Ge P-channel transistors could potentially be combined with complementary III-V N-channel transistors to form a suitable CMOS architecture. This would provide higher mobility and could potentially lead to processors with higher performance and better energy efficiency.

Intel continues to push the forefront of transistor research to ensure the continuation of Moore’s Law. The company is trying to shrink transistors and pack more functionality into each processor, whilst also making them faster and more energy efficient.

One very active area of research is in the use of compound semiconductors to form the transistor channel, replacing silicon which is in use for the channel today.
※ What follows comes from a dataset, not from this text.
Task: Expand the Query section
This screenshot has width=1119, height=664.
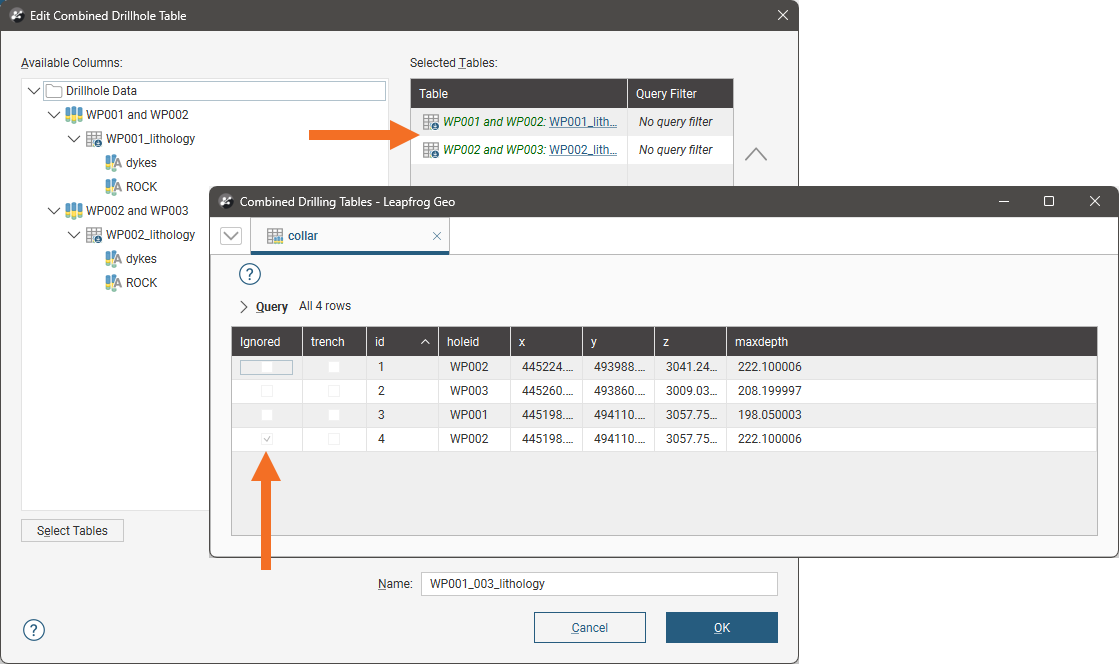Action: 244,307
In a paper highlighted by the IEDM, Intel researchers describe compound semiconductor transistors with high-K gate dielectrics that are non-planar and hence more amenable to continued shrinking. These devices are multi-gate Quantum Well Field Effect Transistors (QW-FET) with undoped III-V (InGaAs) channels in the shape of a vertical fin to permit simultaneously higher performance and lower power consumption. They also exhibit high-k gate dielectric and a greater enhancement-mode threshold voltage and have significantly improved electrostatics.

The development of future processes requires a large tool box of transistors with a broad choice of materials and structures to choose from for deciding which will scale best for manufacturing faster, denser and more energy-efficient processors.

Intel researchers developed P-channel transistors using germanium (Ge) that show the highest hole mobility reported for any Ge device to date. While Ge is not a III-V material, Ge P-channel transistors could potentially be combined with complementary III-V N-channel transistors to form a suitable CMOS architecture. Higher mobility can potentially lead to processors with higher performance and better energy efficiency.

The Germanium P-channel Quantum Well Field Effect Transistor (QW-FET) has an architecture that incorporates biaxial strain and minimizes dopant impurity scattering. Parallel conduction in the SiGe buffer was suppressed using a phosphorus junction layer.

The Ge QWFET achieves an intrinsic transconductance that is two times higher than the InSb p-channel QWFET.

Intel claims the drive current at fixed Ioff is two times better than the best III-V and Ge devices reported to date.